In Hawthorne’s and Baldwin’s story, both characters appear to find conflict on the surface with external things, but the real struggle each character endures is within himself. After all, in either story, there were many choices that the characters in conflict could have made that they did not; Goodman Brown could have stayed home as his wife Faith wanted him to, Sonny’s brother could have rejected him once he heard about his incarceration. Reading about the inner thoughts and reactions to events in these characters’ lives illuminates important points about human nature that the authors want readers to relate to and gain new perspectives about even though the characters are very different from the readers themselves. The struggles that the characters go though is what makes both stories so compelling, thought-provoking, and worth sharing with many generations of readers.
Baldwin, James. “Sonny’s Blues.” The Jazz Fiction Anthology. Ed. Sascha Feinstein and David Rife. Bloomington: Indiana UP, 2009. 17-48. Print.

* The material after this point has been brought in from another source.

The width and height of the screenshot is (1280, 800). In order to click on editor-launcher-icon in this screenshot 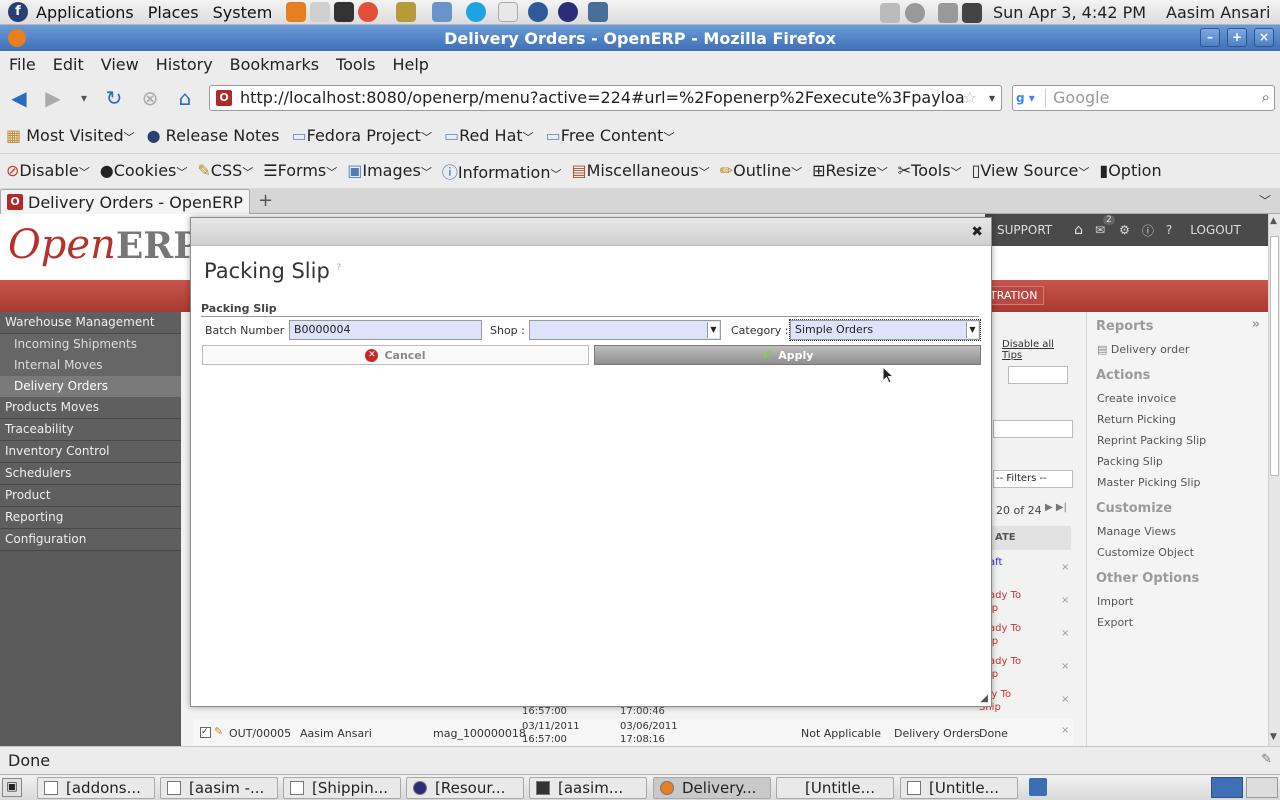, I will do `click(508, 12)`.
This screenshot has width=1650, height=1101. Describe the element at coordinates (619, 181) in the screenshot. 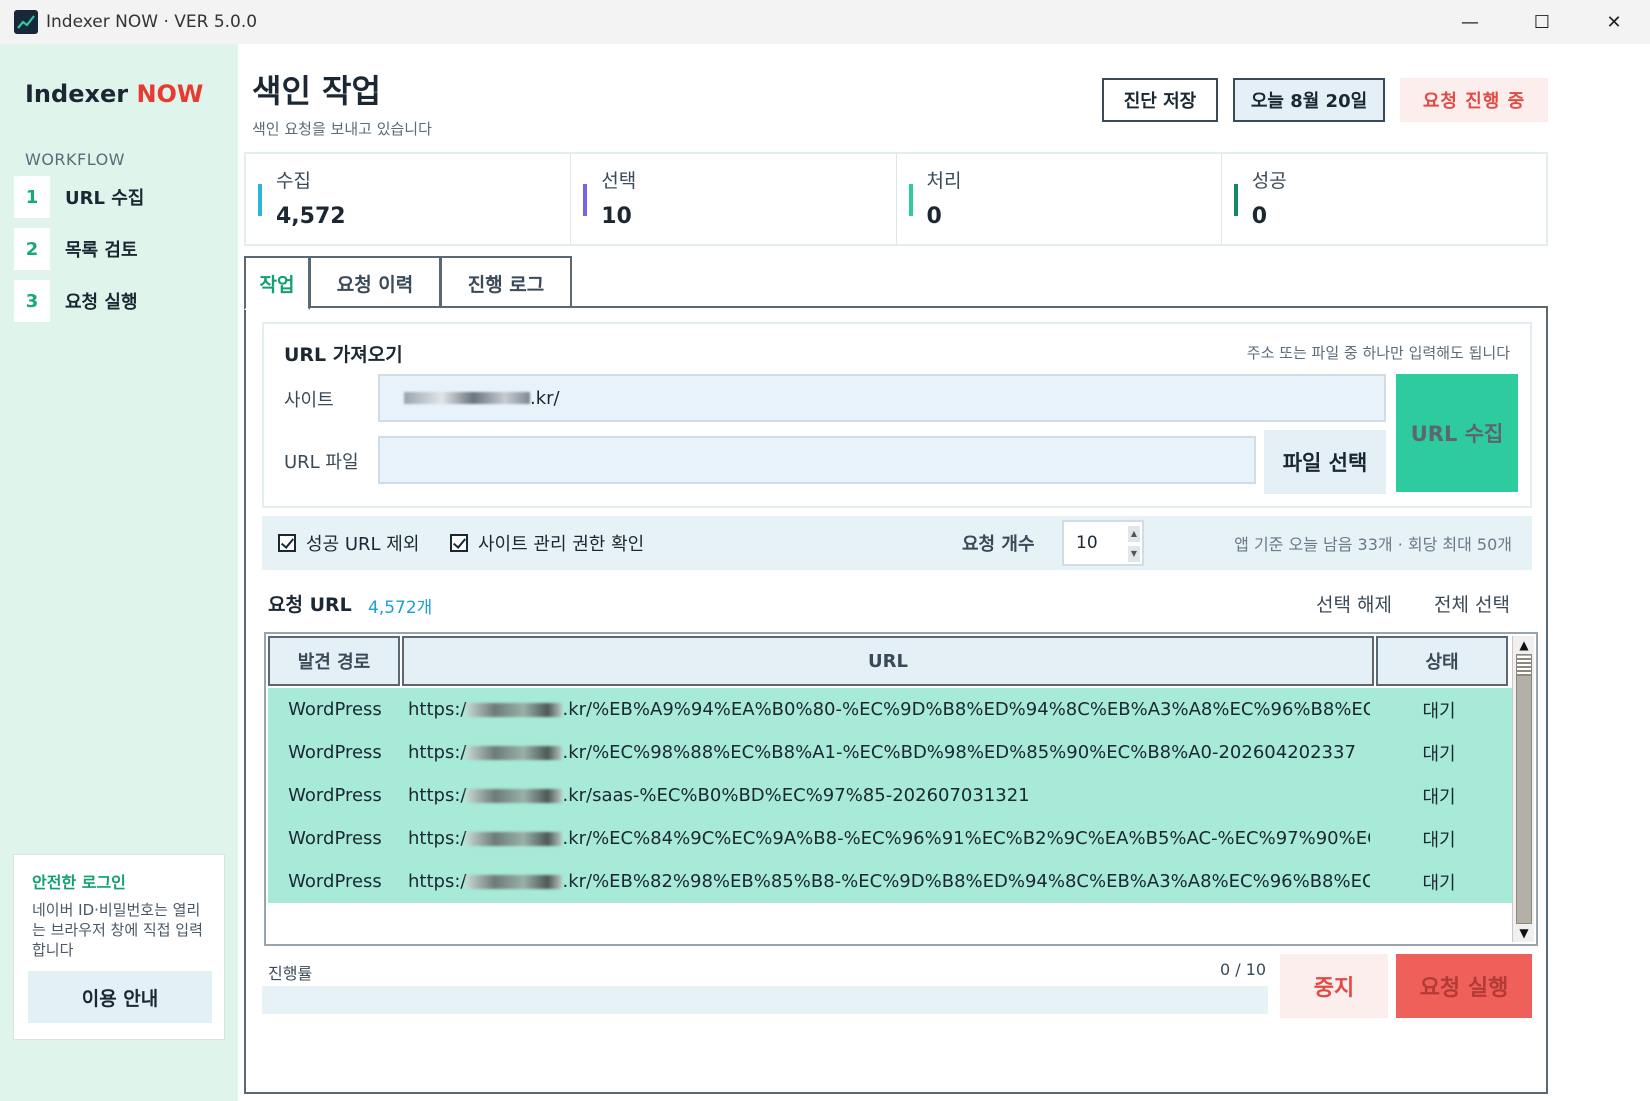

I see `stat-label: 선택` at that location.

Cook, Reginald. “The Forest of Goodman Brown’s Night: A Reading of Hawthorne’s ‘Young Goodman Brown.’” The New England Quarterly 43.3 (Sep. 1970): 473-481. Print.
Hawthorne, Nathaniel. “Young Goodman Brown.” (1835). Web. Accessed 1 Dec. 2013. PDF File. http://web.ics.purdue.edu/~rebeccal/lit/238f11/pdfs/YoungGoodmanBrown.pdf
Wilner, Alrlene. “Confronting Resistance: Sonny’s Blues—and Mine.” Pedagogy 2.2 (Spring 2002): 173-196. Print.